Requirements and Qualifications
Sports therapists work in a variety of locations, including schools, sports teams, rehabilitation clinics and hospitals.
Qualities you may find useful as a sports therapist include applied knowledge, decision making skills, being detail oriented and having good interpersonal skills.
Though a bachelor’s degree is a minimum requirement to work as a sports therapist, many in the profession have a master’s degree from an accredited program. A graduate degree also increases your chances for advancement.
Steps to Become a Sports Therapist
Most states require licensing or certification for sports therapists, with most states using the Board of Certification program. The Society of Sports Therapists is a professional association that will help give you contacts and networking with other therapists in your field.

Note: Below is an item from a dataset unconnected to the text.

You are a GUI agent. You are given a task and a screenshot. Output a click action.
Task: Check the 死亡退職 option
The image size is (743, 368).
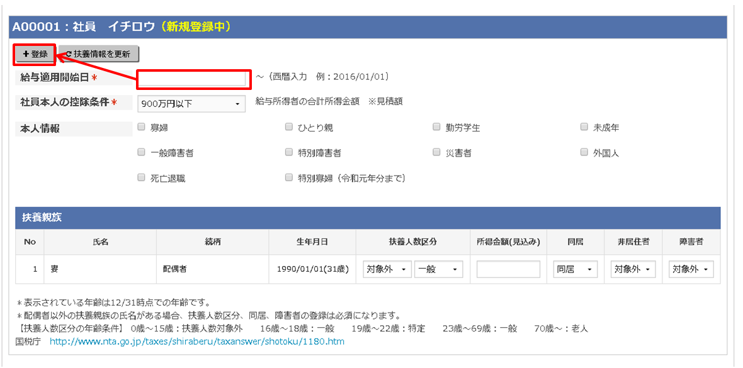[141, 177]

Not quite the direction you want to go in? Here are a variety of related career paths that may interest you:
- Back straight as a board? Chiropractors relieve pain and enhance mobility through spinal manipulation.
- Like flashing lights and sirens? EMTs and paramedics provide emergency medical services and transport patients to the hospital.
- Want to care for patients but without as much education? Licensed practical and licensed vocational nurses work under doctors and registered nurses to provide patient care.
- Are you a hands-on learner? Massage therapists relieve pain, help injuries heal and provide relaxation through manual manipulation of muscles.
- Like helping people remain independent? Occupational therapists provide training to the injured or ill learning how to go about their daily routines.
- Want to help people get moving? Physical therapists provide diagnoses, treatment plans and therapeutic movement to help people recover from surgery or illness.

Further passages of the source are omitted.